In spite of
The businesses that will have AI-literate workforces aren't waiting for someone to train them. They're building the capability themselves.
I listened to an interview recently that reframed how I think about progress.
Saul Klein — one of the UK's most successful tech investors — was being interviewed on The Rest is Money, the podcast hosted by Robert Peston and Steph McGovern. Klein was making the case that Britain is the world's third-largest innovation economy. Not by aspiration or potential. By evidence. There are 800 high-growth companies in the UK doing over £25 million in revenue. That's more than France, Germany, Sweden, and the Netherlands combined.
But here's what struck me. When explaining why this has happened, Klein kept returning to the same phrase: "in spite of."
In spite of government. In spite of policy. In spite of bureaucracy. In spite of the planning system, the funding gaps, the lack of infrastructure.
McGovern — who isn't just a journalist but also a business owner — made the point viscerally from her own experience. She'd just launched a fitness business in Newcastle. Two years of council bureaucracy. Landlords causing problems. Business rates changing. Employment regulations shifting. "And we've still done it," she said.
That's the "in spite of" economy. Real people in real places just getting on with stuff.
The myth of the right conditions
There's a seductive idea that success requires the right conditions.
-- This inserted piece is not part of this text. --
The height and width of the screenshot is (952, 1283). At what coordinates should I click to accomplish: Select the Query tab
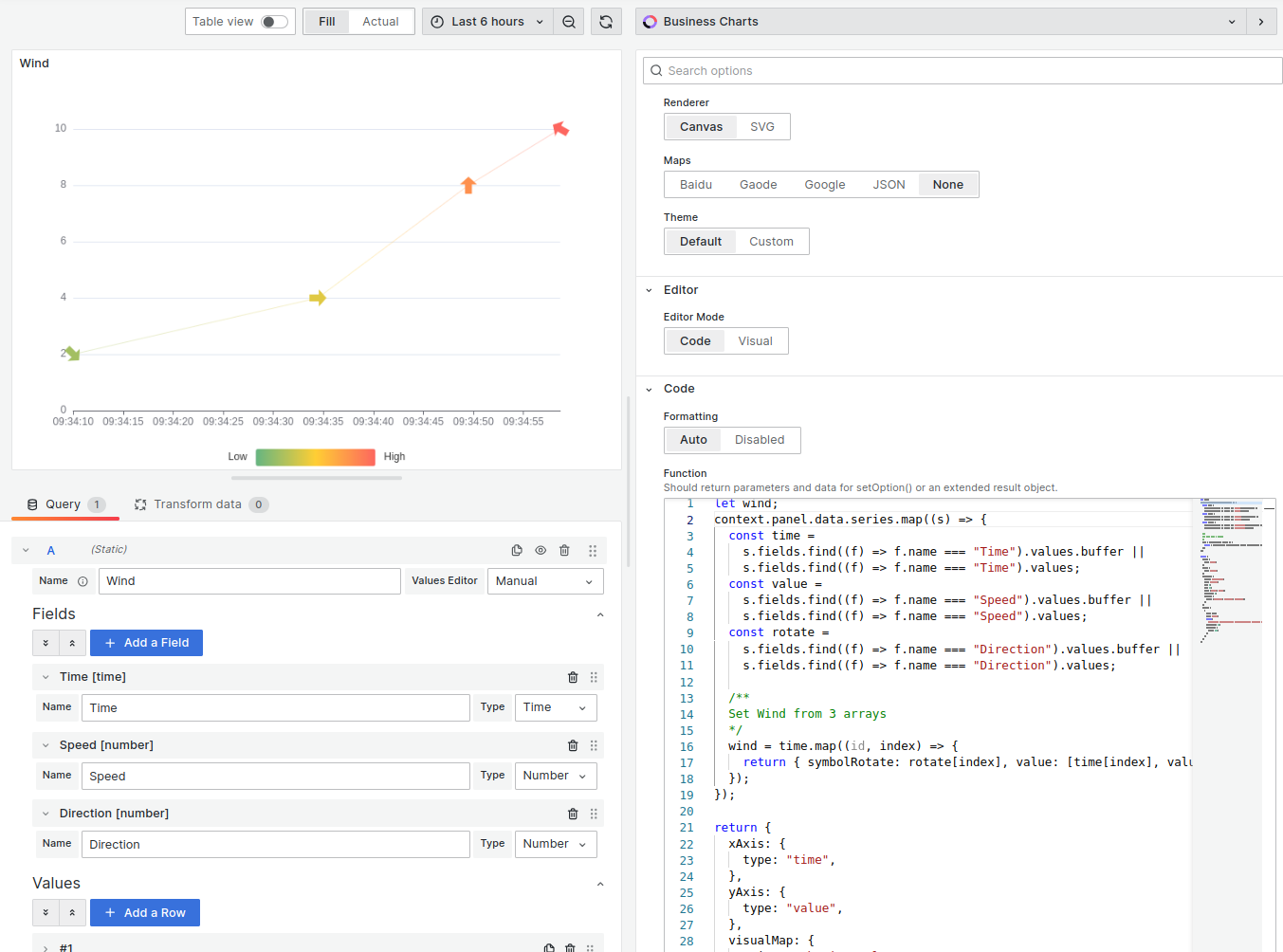[x=64, y=503]
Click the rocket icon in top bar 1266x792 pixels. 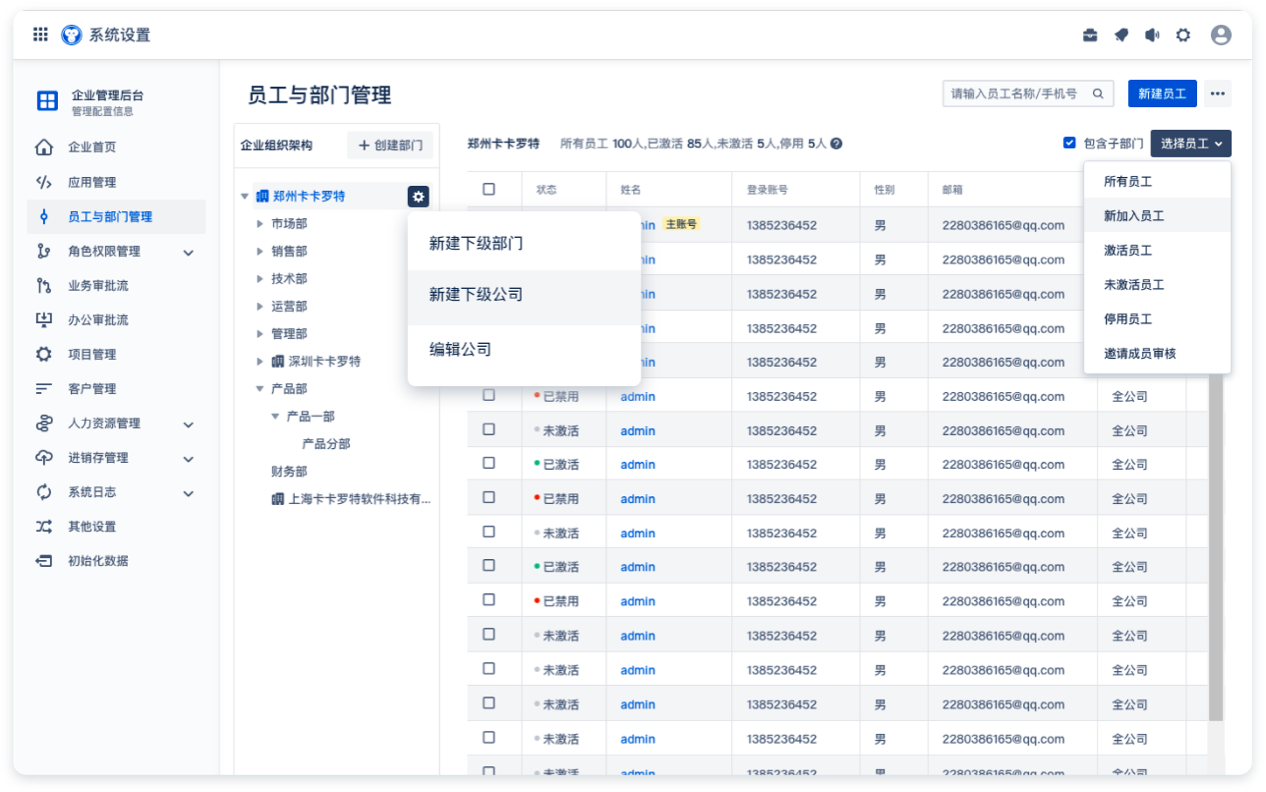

The funding has to be there. The strategy needs to be approved. The training programme must be in place. Leadership has to be aligned.
It sounds sensible. It's also a trap.
Because the evidence suggests something different. The 800 companies Klein cites weren't waiting for conditions to improve. Neither was McGovern. The entrepreneur who builds something meaningful rarely does so because the environment made it easy. They do it because they decided to do it anyway.
This isn't motivational poster territory. It's pattern recognition. At my last company, almost every significant improvement happened in spite of the official process, not because of it. The projects that went through proper channels often stalled. The ones that got done were usually started by someone who just began.
The AI skills gap and who will close it
During the interview, McGovern raised the UK's skills problem. She's regularly in further education colleges. She talks to businesses about skills gaps. The picture she painted was stark: not enough people training in the subjects the economy needs, colleges underfunded, equipment outdated, a real gap between what businesses need and what the education system produces.
She's right. The gap exists.
But Klein's response was instructive. "When you say problem, I hear opportunity."
He pointed to Amazon, which has spent years turning warehouse workers into data scientists. Not because the government created a programme for it. Because Amazon decided their workforce needed those skills and built the training themselves.
This is where "in spite of" becomes practical.
The businesses that will have AI-literate workforces in 2027 are not waiting for further education colleges to update their curricula. They're not waiting for government funding to materialise. They're not waiting for someone else to train their people.
They're doing it themselves. In spite of the infrastructure not being ready.
Why this matters now
I've spent the past few months building an AI training course. Not because someone asked me to. Because I kept having the same conversations with business leaders who knew AI was important but didn't understand what it could actually do for their operations.
The colleges aren't teaching this. The consultancies are charging a fortune for surface-level overviews. The free resources online are either too technical or too breathless about the future.
So I'm building it. In spite of not being a professional trainer. In spite of the curriculum not existing anywhere I could copy it from. In spite of the fact that what AI can do is changing faster than any course materials can keep up with.
That's not heroic. It's just what happens when you stop waiting for the conditions to be right.
The uncomfortable corollary
Here's the part nobody likes to say out loud.
If you're waiting for conditions to be right, you're probably not going to do it.
The skills gap will not be closed by government policy. It won't be closed by better funding for FE colleges — though that would help. It will be closed by businesses who decide their workforce needs these capabilities and take responsibility for building them.
Klein made this point about innovation more broadly. The 800 high-growth companies weren't created by policy interventions. They were created by people who just started.
The same will be true for AI adoption. The companies that figure it out will be the ones that started experimenting before they had permission, before the strategy was finalised, before the training budget was approved.
In spite of.
The takeaway
Stop waiting for the right conditions. They're not coming — at least not on your timeline.
If your workforce needs AI skills, build the training. If your processes need automation, start experimenting. If your industry is being disrupted, begin adapting.
The evidence is clear. Progress happens in spite of obstacles, not after they've been removed. The question isn't whether the conditions are right. The question is whether you're willing to start anyway.